Tokyo has won the right to host the Olympic Games for the second time, overcoming fears about radiation from the stricken Fukushima nuclear plant to land the 2020 edition of the world's biggest sporting event.
Members of the International Olympic Committee (IOC) meeting in Buenos Aires chose the Japanese capital, which previously hosted the Games in 1964, over Istanbul, after Madrid was eliminated following a first-round tie with the Turkish city.
Crowds gathered in Tokyo broke into wild cheers, despite the result coming in the early hours of Sunday morning nearly a dozen time zones away.
Japan's Prime Minister Shinzo Abe had earlier flown in to the Argentine capital from the G20 summit in St Petersburg, Russia, to reassure nervous members about the safety of the nuclear plant some 220km from the city and fears about the leaking of contaminated water.
He told delegates that the situation was "under control", adding: "It has never done or will do any damage to Tokyo."
Fukushima operator the Tokyo Electric Power Co also played down fears of a possible spread of radiation in a separate message.
The final result in the Argentine capital on Saturday was 60 votes for Tokyo against 36 for Istanbul, said the IOC.
Tokyo - third in the vote for the 2016 Games won by Rio de Janeiro - had been the frontrunners originally, as they promised a safe and financially secure Games in what they termed "uncertain times".
The decision means it will be the fourth time that Japan hosts the Olympics, having also organised winter Games in Nagano (1998) and Sapporo (1972).
Asia will also see successive Olympics, as the South Korean resort of Pyeongchang is hosting the 2018 winter edition.
Madrid had looked to be the city with the momentum coming into the final week after an outstanding presentation to IOC members in Lausanne in July - and were hoping that like Rio de Janeiro for the 2016 race, they could go on to win.
But it was not enough, even with 28 of the 35 venues built and all the infrastructure in place plus a positive assessment by the IOC Evaluation Commission - the only IOC members allowed to visit the bid cities - over their relatively low budget.
Doubts about Spain's recession-hit economy persisted to the end and not even some more upbeat news on the issue recently and Prime Minister Mariano Rajoy's pledges that financing would not pose problems convinced enough members that they could deliver.

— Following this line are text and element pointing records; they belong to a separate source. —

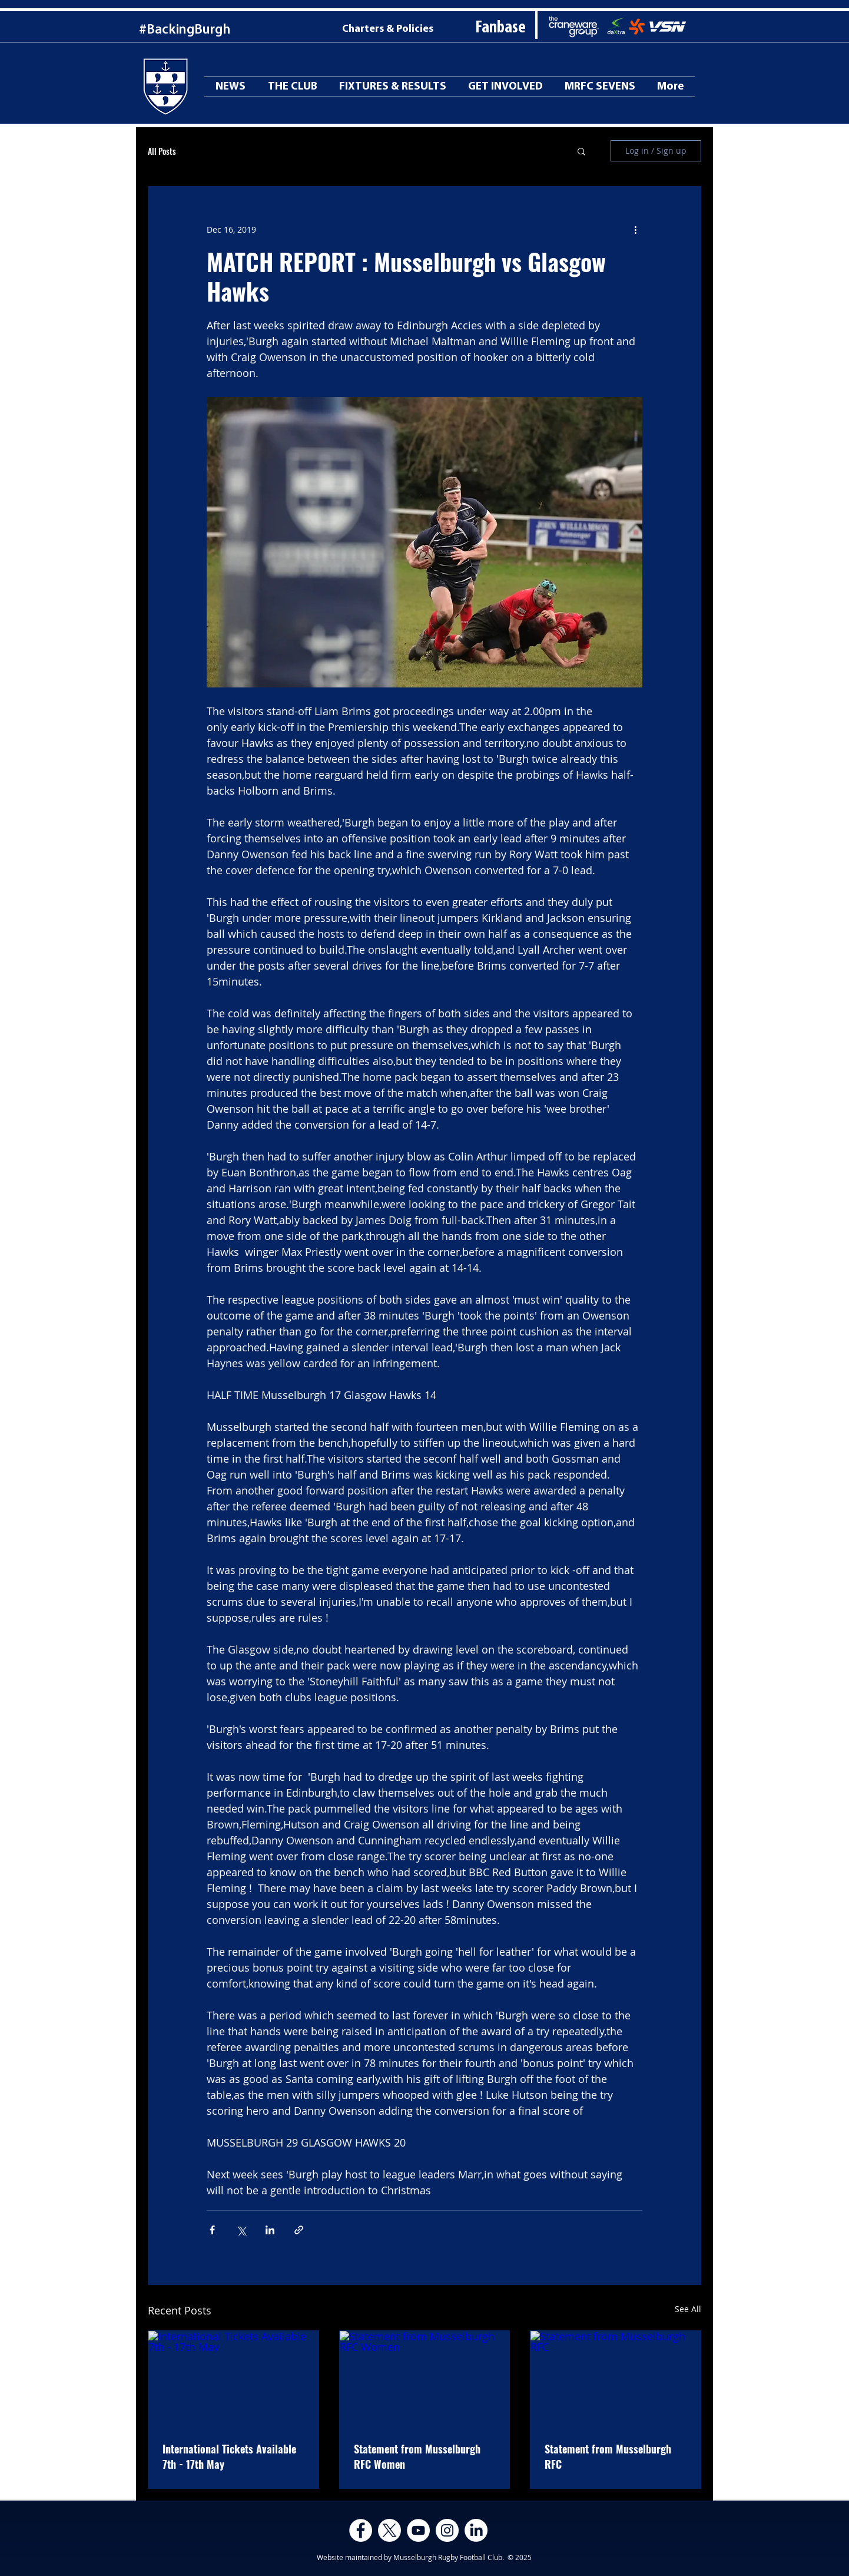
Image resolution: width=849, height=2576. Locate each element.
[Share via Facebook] (212, 2230)
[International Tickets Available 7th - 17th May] (233, 2378)
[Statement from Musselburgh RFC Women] (425, 2378)
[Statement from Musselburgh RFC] (615, 2378)
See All (688, 2308)
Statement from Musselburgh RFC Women (417, 2456)
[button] (581, 151)
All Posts (162, 151)
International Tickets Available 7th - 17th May (229, 2456)
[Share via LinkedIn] (270, 2230)
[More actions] (635, 229)
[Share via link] (298, 2230)
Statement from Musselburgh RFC (608, 2456)
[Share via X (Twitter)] (241, 2230)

Istanbul had been hoping Turkey would become the first predominantly Muslim country to host the quadrennial sporting extravaganza.
But despite a passionate and dynamic campaign trading on bridging two continents and two cultures as well as an evocative "wake up in Asia compete in Europe" slogan, their bid was hampered in June.
Several IOC members were unimpressed by the heavy-handed way that the Ankara government handled anti-government protests that escalated from opposition to the redevelopment of an Istanbul park.
There was also nervousness surrounding the fallout from the bloody civil war in neighbouring Syria.